[Guest post by DRJ]
Planes are flying again in most of Europe but scientists disagree on whether or when it’s safe to fly:
“Six days after volcanic ash shut down the skies over much of Europe, planes are back in the air, but science still can’t answer the question:
Is it safe to fly again?
Mother Nature has given Europe a lesson in risk, aviation technology, scientific uncertainty and economics. And how these fields intersect is messy.
Watching the same people who earlier said it was too dangerous to fly now say it’s safe “is just more proof that risk is a subjective idea,” said David Ropeik, a risk perception expert at Harvard University.
When people turn to science for answers, they get a lot equivocation.
“We really don’t have as good a handle as we should on the ash particle size, the ash concentration and most important, just exactly how high the ash got up into the atmosphere,” said Gary Hufford, a U.S. government volcano expert based in Anchorage, Alaska.
Would he get on a plane and fly into the ash cloud? “I would be cautious,” he said in a Tuesday conference call.”
Here are some of the scientific issues:
“Engineers worry about immediate catastrophic damage when the ash dust congeals in an engine turbine, blocking air flow and shutting it down, Fabian said. In 1989, when a Boeing 747 flew through volcanic ash over Alaska, all four engines failed and the plane dropped more than two miles in five minutes, before engines restarted. Ash can also cause long-term abrasive damage to planes that could lead to later disasters if not dealt with.
Fabian said the reason engineers know so little about the risks from volcanic ash is that it would take many hours and great expense to do repeated tests. And tests would be needed for the 20 different types of engines currently flown.

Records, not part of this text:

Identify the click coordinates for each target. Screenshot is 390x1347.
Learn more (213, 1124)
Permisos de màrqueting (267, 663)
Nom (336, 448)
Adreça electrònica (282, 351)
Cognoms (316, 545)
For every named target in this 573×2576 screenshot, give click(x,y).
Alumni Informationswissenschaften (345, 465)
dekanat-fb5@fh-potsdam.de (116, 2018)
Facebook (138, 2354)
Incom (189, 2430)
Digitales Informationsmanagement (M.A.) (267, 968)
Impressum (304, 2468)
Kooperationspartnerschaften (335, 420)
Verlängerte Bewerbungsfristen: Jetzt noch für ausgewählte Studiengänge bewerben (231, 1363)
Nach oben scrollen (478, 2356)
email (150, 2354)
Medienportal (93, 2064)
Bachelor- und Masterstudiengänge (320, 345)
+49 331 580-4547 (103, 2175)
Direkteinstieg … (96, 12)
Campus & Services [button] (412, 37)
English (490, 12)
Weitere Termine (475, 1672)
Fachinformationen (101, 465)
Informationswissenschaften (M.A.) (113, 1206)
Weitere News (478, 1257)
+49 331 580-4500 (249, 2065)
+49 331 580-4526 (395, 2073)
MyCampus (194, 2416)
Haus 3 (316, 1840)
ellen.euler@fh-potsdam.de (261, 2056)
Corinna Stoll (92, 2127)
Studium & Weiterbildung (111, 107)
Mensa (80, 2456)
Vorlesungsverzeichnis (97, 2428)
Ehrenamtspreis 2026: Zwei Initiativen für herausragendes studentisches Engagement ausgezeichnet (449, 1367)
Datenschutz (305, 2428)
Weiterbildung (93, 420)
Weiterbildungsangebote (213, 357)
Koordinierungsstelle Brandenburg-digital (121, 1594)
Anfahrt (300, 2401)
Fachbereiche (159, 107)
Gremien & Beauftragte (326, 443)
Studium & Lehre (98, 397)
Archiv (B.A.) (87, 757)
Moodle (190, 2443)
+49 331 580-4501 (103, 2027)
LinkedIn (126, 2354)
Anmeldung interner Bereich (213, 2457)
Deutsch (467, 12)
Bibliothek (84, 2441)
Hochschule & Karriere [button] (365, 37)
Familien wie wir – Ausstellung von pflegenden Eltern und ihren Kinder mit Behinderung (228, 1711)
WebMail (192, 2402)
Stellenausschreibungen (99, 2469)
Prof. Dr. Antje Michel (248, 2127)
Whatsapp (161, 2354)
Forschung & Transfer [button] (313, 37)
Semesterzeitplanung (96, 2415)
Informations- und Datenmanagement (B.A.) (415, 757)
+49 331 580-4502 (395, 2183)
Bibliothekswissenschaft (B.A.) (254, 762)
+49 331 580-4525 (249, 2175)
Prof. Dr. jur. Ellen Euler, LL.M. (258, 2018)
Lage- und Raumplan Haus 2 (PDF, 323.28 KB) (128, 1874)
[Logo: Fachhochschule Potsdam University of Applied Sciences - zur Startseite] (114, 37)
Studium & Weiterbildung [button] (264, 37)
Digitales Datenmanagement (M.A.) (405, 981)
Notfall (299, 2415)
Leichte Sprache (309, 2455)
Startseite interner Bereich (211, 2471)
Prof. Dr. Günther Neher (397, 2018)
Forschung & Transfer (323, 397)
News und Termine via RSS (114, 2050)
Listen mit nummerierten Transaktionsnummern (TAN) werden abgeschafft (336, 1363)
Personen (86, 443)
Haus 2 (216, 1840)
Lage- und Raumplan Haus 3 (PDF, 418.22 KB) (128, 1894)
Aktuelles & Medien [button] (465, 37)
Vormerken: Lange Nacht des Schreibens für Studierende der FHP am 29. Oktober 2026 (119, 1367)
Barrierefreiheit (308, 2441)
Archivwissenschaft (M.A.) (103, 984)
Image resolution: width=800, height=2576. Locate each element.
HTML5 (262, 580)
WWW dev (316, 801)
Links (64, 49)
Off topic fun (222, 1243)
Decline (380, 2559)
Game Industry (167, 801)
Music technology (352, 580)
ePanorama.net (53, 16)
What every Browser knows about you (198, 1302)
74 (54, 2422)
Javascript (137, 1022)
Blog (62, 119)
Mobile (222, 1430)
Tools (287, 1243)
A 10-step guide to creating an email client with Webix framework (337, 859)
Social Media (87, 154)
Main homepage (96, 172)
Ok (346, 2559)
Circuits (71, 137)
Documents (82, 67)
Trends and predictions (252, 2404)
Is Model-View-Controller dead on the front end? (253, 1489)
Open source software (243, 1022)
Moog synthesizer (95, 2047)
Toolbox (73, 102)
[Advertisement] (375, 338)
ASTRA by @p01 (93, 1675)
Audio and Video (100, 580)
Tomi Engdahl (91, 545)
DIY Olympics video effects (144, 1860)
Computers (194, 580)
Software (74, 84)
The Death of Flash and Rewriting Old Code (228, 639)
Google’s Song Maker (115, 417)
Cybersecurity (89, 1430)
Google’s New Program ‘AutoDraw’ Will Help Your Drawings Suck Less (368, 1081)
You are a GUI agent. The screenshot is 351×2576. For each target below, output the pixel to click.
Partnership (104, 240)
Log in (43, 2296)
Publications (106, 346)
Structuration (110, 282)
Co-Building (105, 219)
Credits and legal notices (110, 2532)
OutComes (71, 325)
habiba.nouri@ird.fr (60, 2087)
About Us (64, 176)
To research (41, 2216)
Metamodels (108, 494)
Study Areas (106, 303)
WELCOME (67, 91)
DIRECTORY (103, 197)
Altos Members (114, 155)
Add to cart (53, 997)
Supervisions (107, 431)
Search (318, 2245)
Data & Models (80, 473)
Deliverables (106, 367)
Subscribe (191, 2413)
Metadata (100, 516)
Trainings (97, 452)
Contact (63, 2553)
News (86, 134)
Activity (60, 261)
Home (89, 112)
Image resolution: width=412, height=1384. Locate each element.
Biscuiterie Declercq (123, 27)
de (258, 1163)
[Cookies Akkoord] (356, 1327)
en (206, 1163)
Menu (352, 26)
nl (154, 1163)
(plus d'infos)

And even if engineers knew how much ash a plane’s engines could handle, atmospheric scientists can’t say how much ash is in any one place or predict what will happen next, said Jon Davidson, a professor of earth sciences at Durham University in England. The ash becomes more diluted as it goes higher in altitude but also clumps together at times like sediments in a river, he said.”
The rarity of this type of event together with the lack of scientific studies makes this more of a risk assessment decision than a scientific matter.